The formal beginning of the project follows a nine-member consortium's decision last month to proceed. The group - which includes BP, the project's operator, Norway's Statoil, Unocal of the US and the Azeri state oil company Socar - also awarded initial construction contracts.
The 1,760km Baku-Tbilisi-Ceyhan (BTC) pipeline is scheduled to be finished by the beginning of 2005, in time to ship some 450,000 barrels per day from BP's main Caspian interest, the Azeri-Chirag-Guneshli offshore structure.
It has been called the most political pipeline ever built. The project was said to be uncommercial because there was not enough oil in the Caspian to fill it. US officials said they wanted it because Caspian producers should enjoy a variety of export options and because oil shipped to the Mediterranean offered the best choice both economically and environmentally. Others, however, perceived a not-so-hidden attempt to lock Russia and Iran out of the Caspian oil game.
Tehran was lobbying hard to swap Caspian oil in the country's north in exchange for Iranian crude in the south. Russia, for its part, already maintained a stranglehold on oil coming from Kazakhstan, and shipped a portion of Azerbaijan's production. US officials said privately that they wished to avoid too much dependence on Transneft, the Russian pipeline monopoly.
What has happened in the meantime to make the pipeline a reality, say some observers, is that oil companies, faced with pressure from the US government, found their own arguments for building it. In this way, the pipeline's political basis did not disappear, but rather was folded into the commercial considerations.
"What is new is that this is still a political pipeline, but at the same time the companies' commercial motive is clearly in line," says Christopher Langton, an analyst with the International Institute of Strategic Studies.
At the same time, the region has seen a realignment of forces, with Moscow finding more common cause with Washington since September 11 2001. Previous objections to BTC, which were already on the wane, accordingly melted away.
"Russia gradually concluded that there was nothing they could realistically do about it - and more importantly, that its negative effect on Russian interests would be marginal or zero," says Laurent Ruseckas, Caspian region analyst for the US-based Cambridge Energy Research Associates.
Rather than creating a new geopolitical reality, The pipeline merely underlines the one that already exists. Azerbaijan, Georgia and Turkey are as ever staunchly pro-western, while Iran still finds itself the odd man out in the region.
Likewise, BP dropped its argument that there was not enough oil yet to justify construction. The UK multinational now says that, based on the reserves of the Azeri-Chirag-Guneshli fields it operates, the pipeline is commercial.
One of the issues remaining is the question of how to structure the project's finance. Thirty per cent of costs will come from the companies' own equity, while 70 per cent will be borrowed from international banks and lending institutions.

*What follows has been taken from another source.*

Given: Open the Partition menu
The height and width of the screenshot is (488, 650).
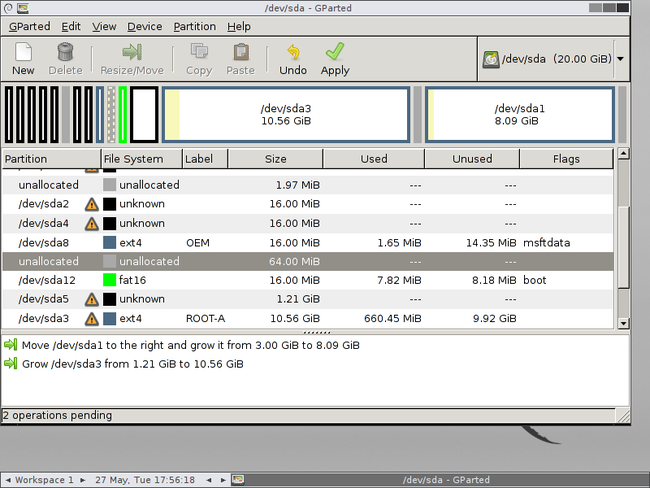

Officials familiar with the project say lenders are examining closely the project's details, since the pipeline crosses a region rife with political and environmental risks.
But few observers expect the pipeline company to fail to come up with the needed cash. At the worst, they say, companies will have to pay costs out of their own pockets until early next year, when finance details should be completed.
Another important obstacle was removed recently, when Heydar Aliyev, the Azeri president, published a decree describing how his cash-strapped former Soviet country would come up with the approximately $200m required for its participation.